Let's get this done with before the chapter, so it won't spoil the dramatic emphasis. Thank you to everyone who reviewed TWICE instead of just ONCE like MOST of you are doing. Belgarion/The Sapphire Rose, Kell(who actually reviewed 3 times), Gani Tobashi, voidhawc, Raal the Sword Master(wait, that's me), and Littletiger, who reviewed my other story twice and this one once.
Chapter 16
It was a small group that gathered in the ancient ruins of the city of Eternal Night, the site of the titantic battle between the Rivan King and the Dragon God, now dead and quiet, the unnatural darkness lying heavy over the malignant city. The tomb of Torak, where he had awakened, was permeated with a musty, heavy smell, as if the air were too thick to breathe, and it the view of the sky was clear through the broken roof, mute testimony to the powers that had been used in the battle. A chill was present in the room, and all there felt it not only as a physical chill, but a mental and emotional one as well.

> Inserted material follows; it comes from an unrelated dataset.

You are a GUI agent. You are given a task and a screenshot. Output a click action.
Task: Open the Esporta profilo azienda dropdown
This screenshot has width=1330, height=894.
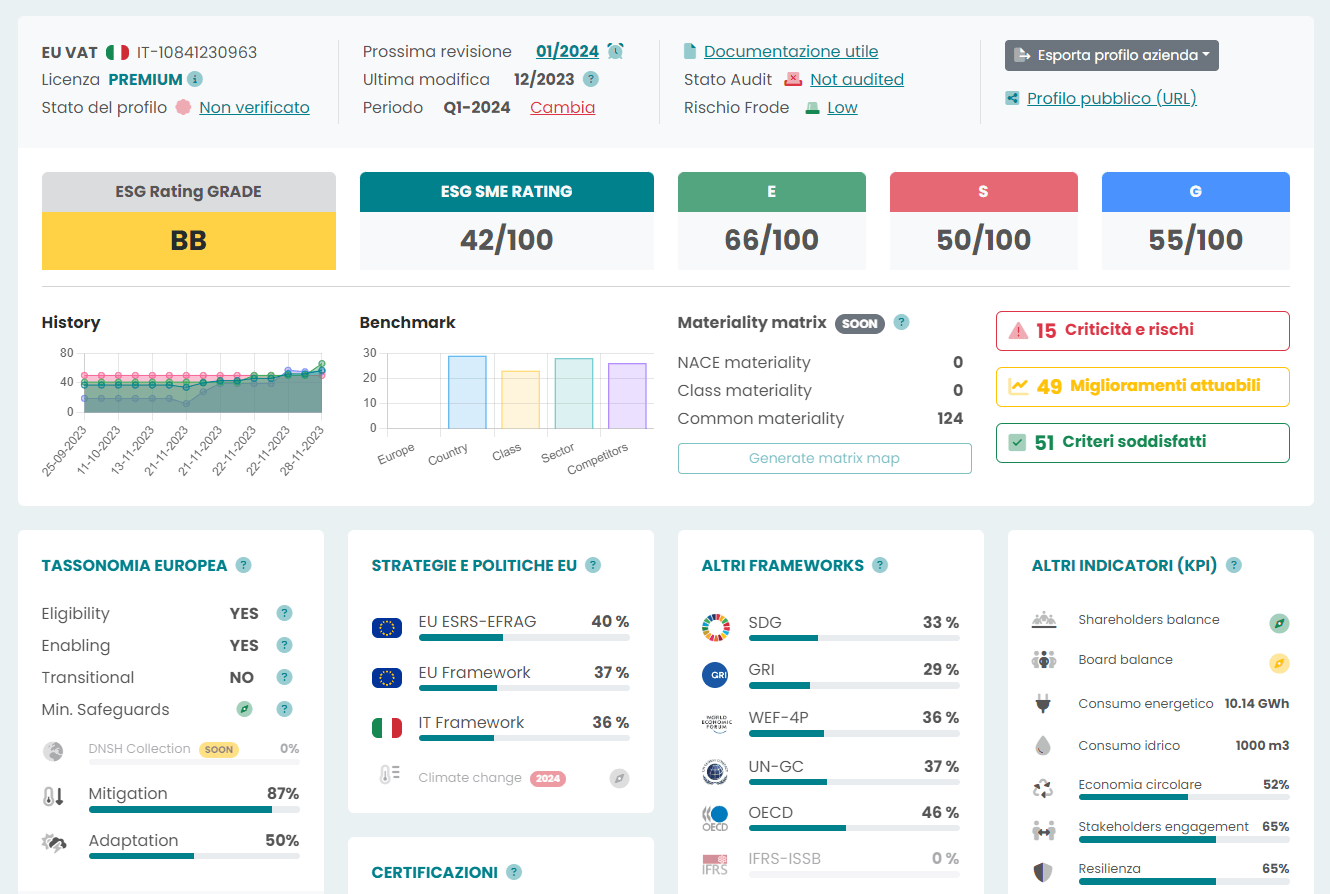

Durnik's ordinary face was calm and grave as he looked around the room where he had lost his first life, showing only emotion of regret. His solid, familiar presence filled the others with a comforting certainty.
Beltira and Belkira had drawn close together, conflicting, yet identical, emotions flickering over their faces. At one moment they had sadness written over their faces, then annoyance, than apprehensive waiting. They bit their lips and looked at Belgarath, who stood in the middle of the floor, scowling.
He wore his old shabby clothes, and held nothing, but he seemed to radiate the sense that something was going to happen, something important. His silvery hair and beard glinted in the dim light of the candle that they had carried in, and for a moment his eyes seemed filled with some unbearable grief.
Polgara stood beside Durnik, and her face was like a thundercloud. Garion remembered the time right after Durnik had died, and she had wanted Belgarath to bring Zedar back up so she could kill him. He worried about what she might do. Hurl herself at Zedar with rage? But it had been Zedar's act that had fulfilled the prophecy by giving Durnik two lives, and strengthened Aunt Pol to be able to resist Torak's crushing might. It was Zedar that had ultimately defeated Torak. The servant defeated the master. The irony of it, Garion thought, was somehow not funny at all.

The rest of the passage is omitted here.